Exercise description: Leaving out every picture, copy the lines of the material below exactly, from the line containing "Where should I click to: Expand the '更多>>'" through the line containing "Task: Open the Help question mark icon".

[Opening Study material section]

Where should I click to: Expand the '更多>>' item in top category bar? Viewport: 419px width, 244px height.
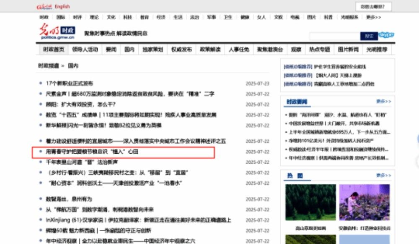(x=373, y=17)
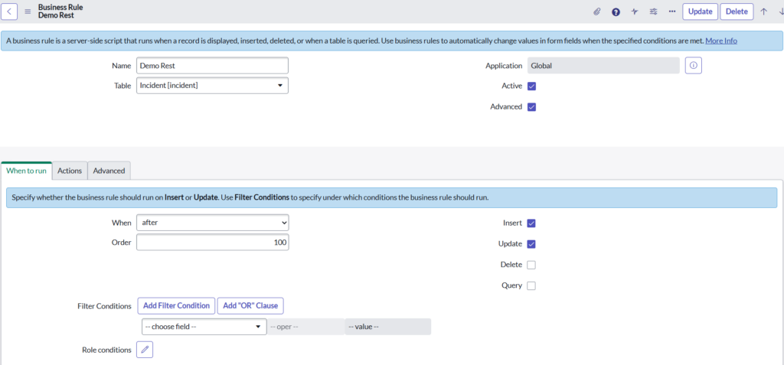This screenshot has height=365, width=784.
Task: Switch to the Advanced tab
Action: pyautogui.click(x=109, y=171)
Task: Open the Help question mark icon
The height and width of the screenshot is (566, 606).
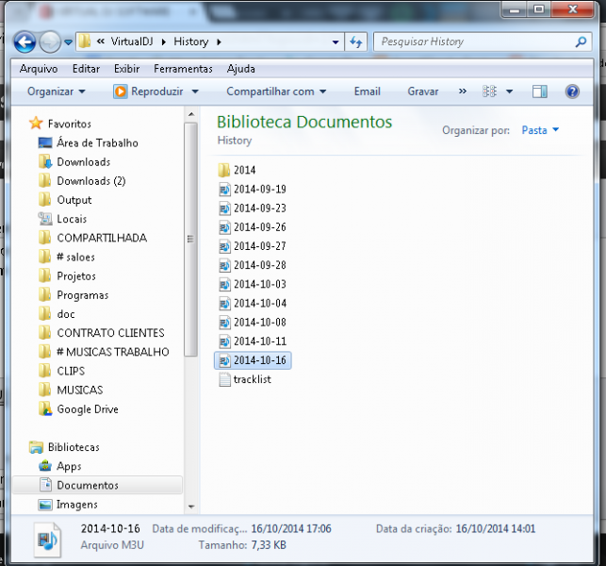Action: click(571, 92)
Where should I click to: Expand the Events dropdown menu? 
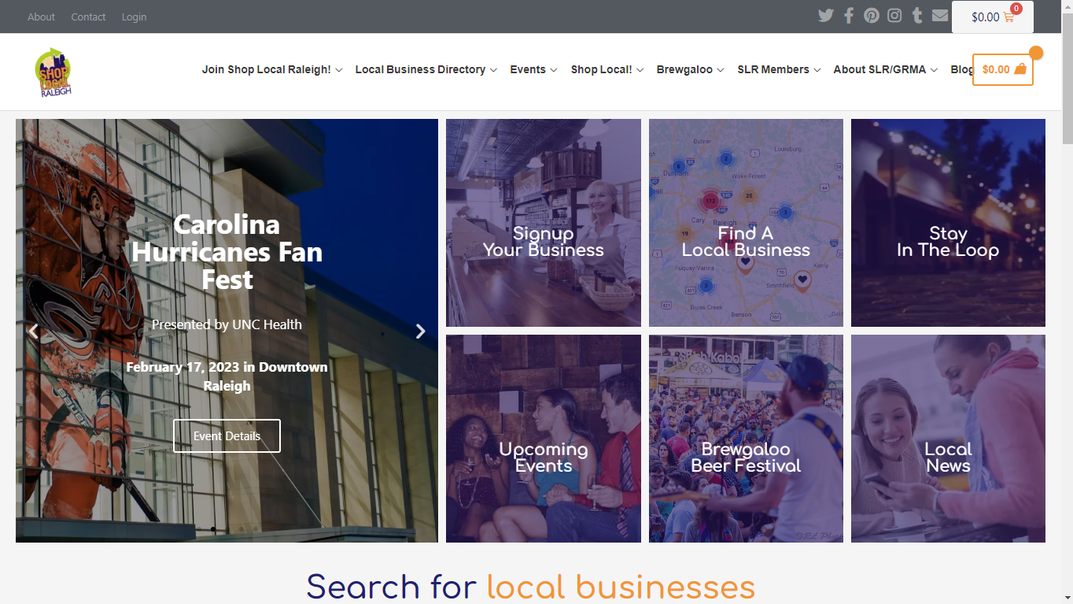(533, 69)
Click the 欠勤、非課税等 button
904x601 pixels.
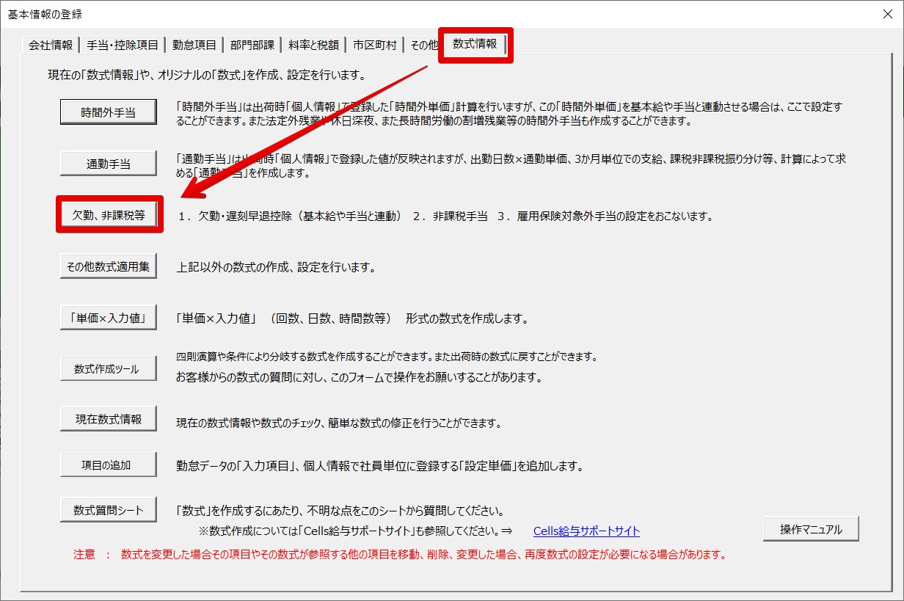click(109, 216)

[Closing Study material section]
[Opening Study material section]

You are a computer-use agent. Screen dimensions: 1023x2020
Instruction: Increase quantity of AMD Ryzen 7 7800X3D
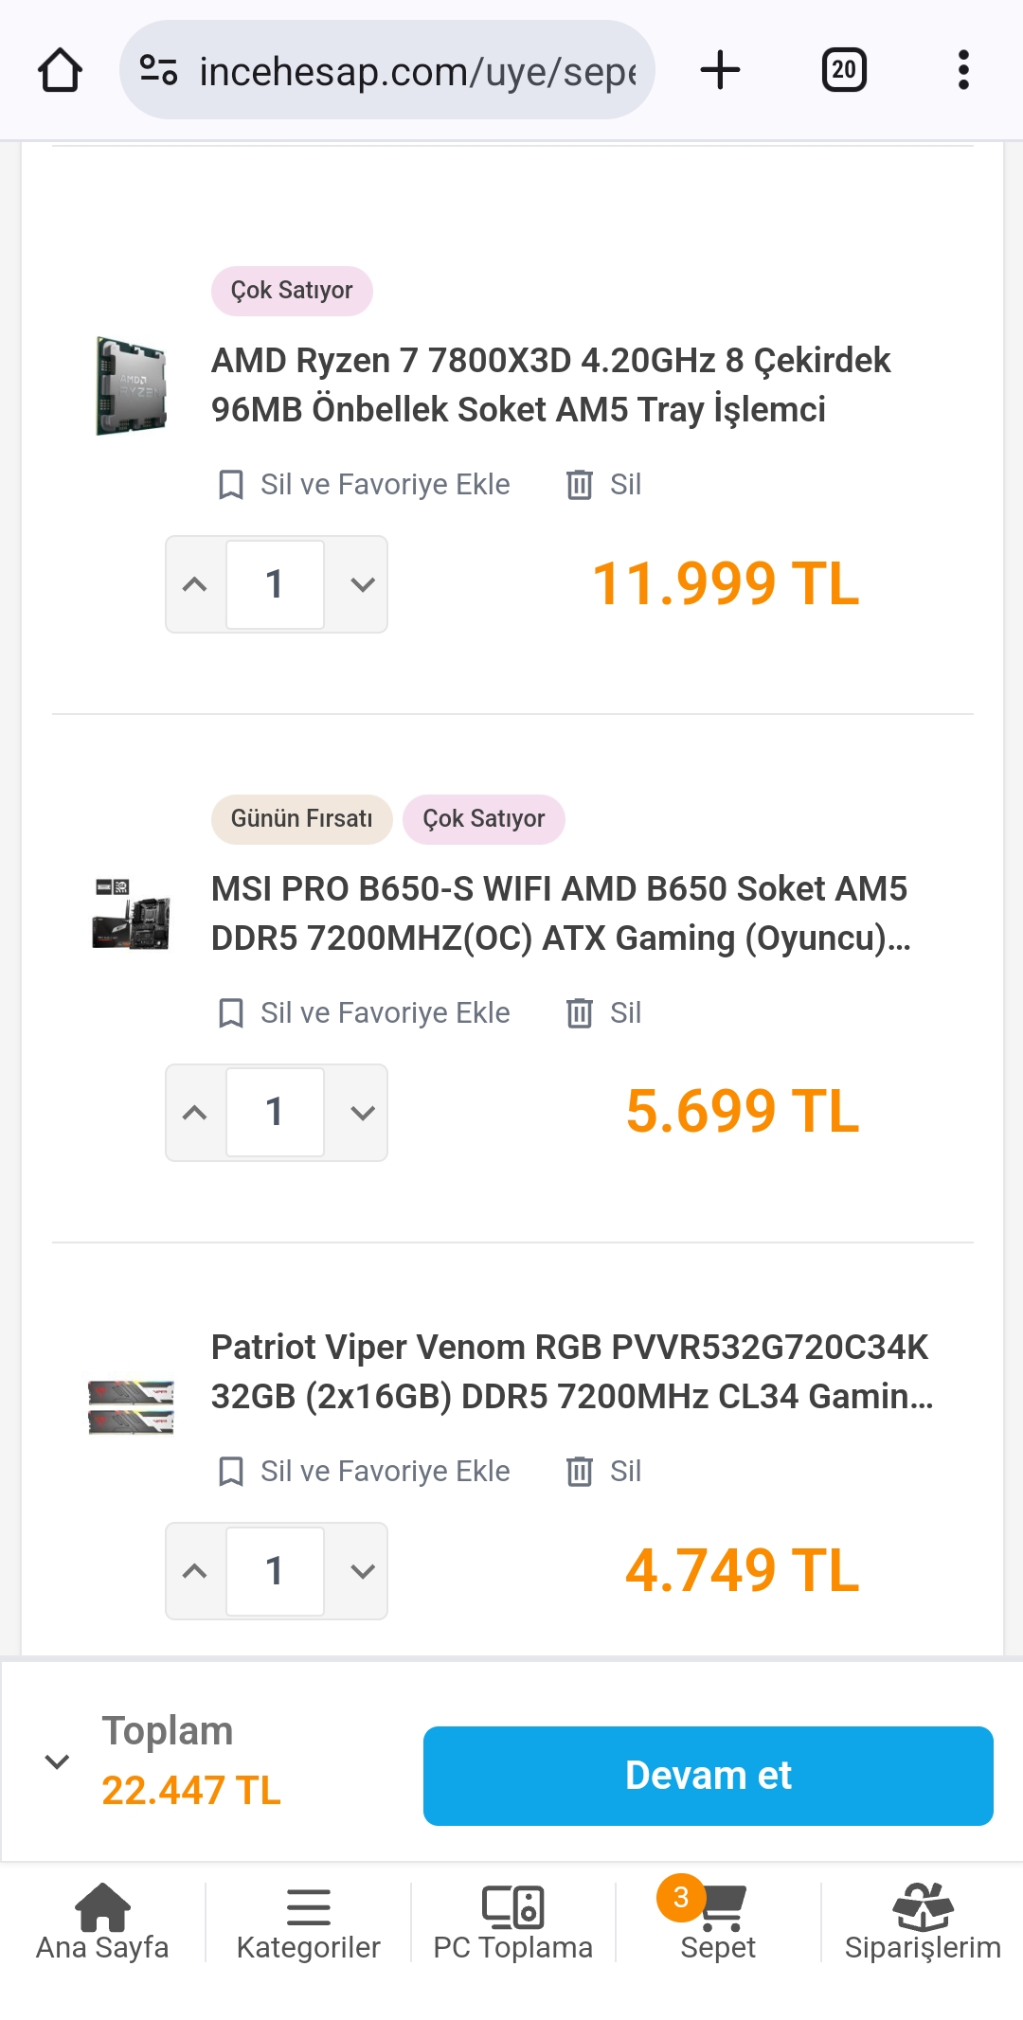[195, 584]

[Closing Study material section]

Exercise response:
Where should I click to: Expand the '更多>>' item in top category bar? Viewport: 419px width, 244px height.
(x=373, y=17)
This screenshot has height=365, width=784.
Task: Switch to the Advanced tab
Action: pyautogui.click(x=109, y=171)
Task: Open the Help question mark icon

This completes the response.